### Text section
## begin
The loss for the three and six months ended June 30, 1997, resulted from
  losses of $15,517,000 and $18,792,000, respectively, net of related income
  tax benefits of $5,431,000 and $6,577,000, respectively, on extinguishment
  of debt prior to scheduled maturity.

Cumulative effect of change in accounting for participating mortgages:

Effective January 1, 1998, the Company adopted the American Institute
  of Certified Public Accountants' Statement of Position 97-1
  "Accounting by Participating Mortgage Loan Borrowers."  This Statement
  prescribes borrowers' accounting for participating mortgage loans and
  requires, among other things, that borrowers recognize liabilities for
  the estimated fair value of lenders' participations in the
  appreciation in value (if any) of mortgaged real estate projects and
  record such participations as interest over the term of the related
  loans.  The Company recognized the cumulative effect of initially
  adopting the Statement in its statement of operations for the six
  months ended June 30, 1998.  The cumulative effect of this accounting
  change at January 1, 1998 was to reduce net earnings by approximately
  $4,629,000 ($.07 per share basic and $.06 per share diluted).  The effect
  of this change excluding the cumulative effect of initial adoption was not
  material







                                          26
Part I.  Financial Information, continued
Item 2.  Management's Discussion and Analysis of Financial Condition and
         Results of Operations, (continued):

Cumulative effect of change in accounting for participating mortgages
  (continued):

  (approximately $.01 per share basic and $.01 per share diluted for the six
  months ended June 30, 1998).  Ongoing application of the Statement will
  result in changes in interest expense and liabilities to lenders reported in
  the financial statements; however, because of the unpredictability of the
  timing and magnitude of changes in property values, it is not possible to
  estimate the timing, amount or direction of these changes.
## end
### Data segment
## begin
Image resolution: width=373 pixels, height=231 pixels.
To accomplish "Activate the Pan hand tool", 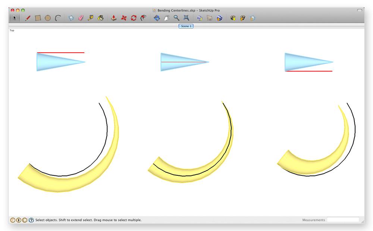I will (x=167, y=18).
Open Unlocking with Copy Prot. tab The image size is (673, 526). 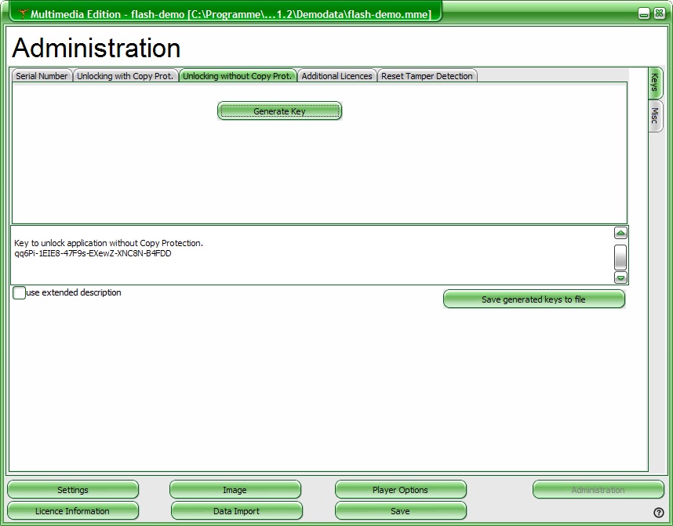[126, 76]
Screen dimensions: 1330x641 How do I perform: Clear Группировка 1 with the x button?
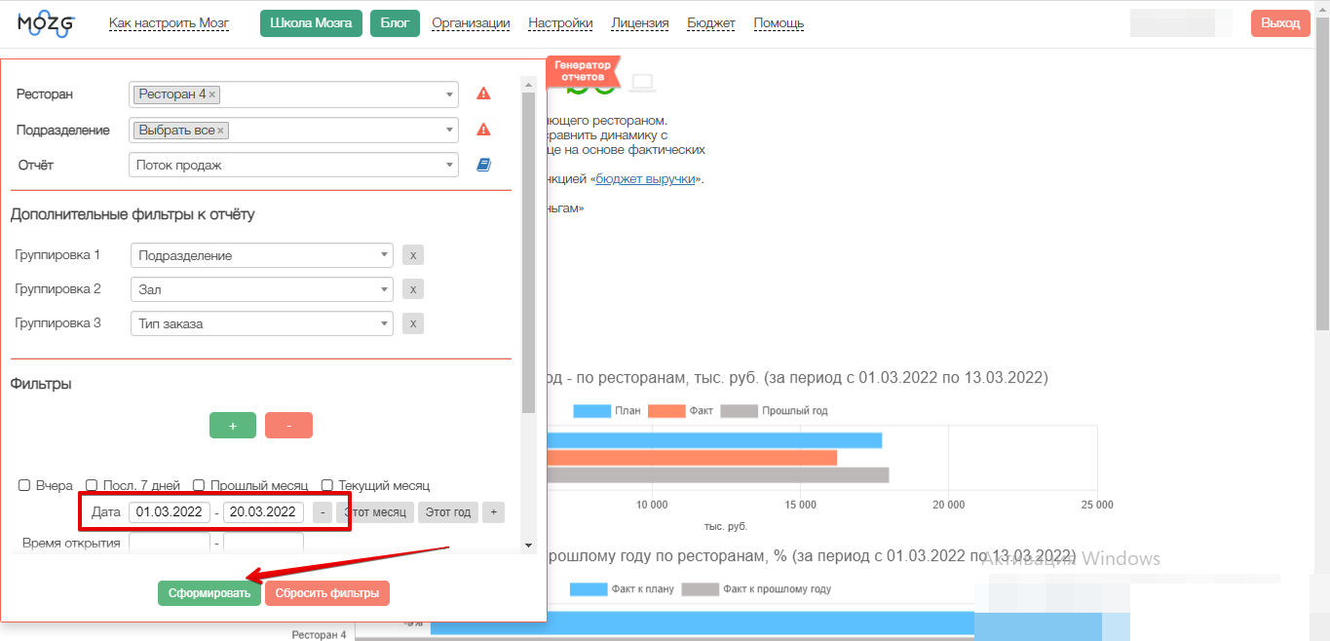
## end
### Objectives
[A] Translate this sentence from the financial discussion into Spanish: "The Company recognized the cumulative effect of initially adopting the Statement in its statement of operations for the six months ended June 30, 1998."
[B] In the financial discussion, rewrite the passage from "The loss for" up to and including "to scheduled maturity.", changing "extinguishment" to "retirement".
[C] Write what comes next in the financial discussion of the participating mortgage accounting change, picking up after its last sentence.

### Task-by-task outputs
[A] La Compañía reconoció el efecto acumulado de la adopción inicial de la Declaración en su estado de resultados correspondiente a los seis meses terminados el 30 de junio de 1998.

[B]
The loss for the three and six months ended June 30, 1997, resulted from
  losses of $15,517,000 and $18,792,000, respectively, net of related income
  tax benefits of $5,431,000 and $6,577,000, respectively, on retirement
  of debt prior to scheduled maturity.

[C]
Net earnings:

Net earnings for the three and six months ended June 30, 1998 and 1997 were
  affected by unusual and/or nonrecurring items.  The most significant of
  these are the items discussed above in gain (loss) on dispositions of
  assets and other provisions, net, extraordinary gain (loss), net and the
  cumulative effect of change in accounting for participating mortgages.  In
  periods prior to the Company's decision to elect to be taxed as a REIT,
  net earnings (loss) was also affected to a much greater extent by income
  taxes.  The Company's effective tax rate (based on earnings before income
  taxes and extraordinary losses) was 76% and 60% for the three and six
  months ended June 30, 1997, respectively.  The effective rate reflected the
  effects of permanent differences, primarily the distributions payable to the
  former Hughes owners (or their successors) under the Contingent Stock
  Agreement which are not fully deductible for income tax purposes.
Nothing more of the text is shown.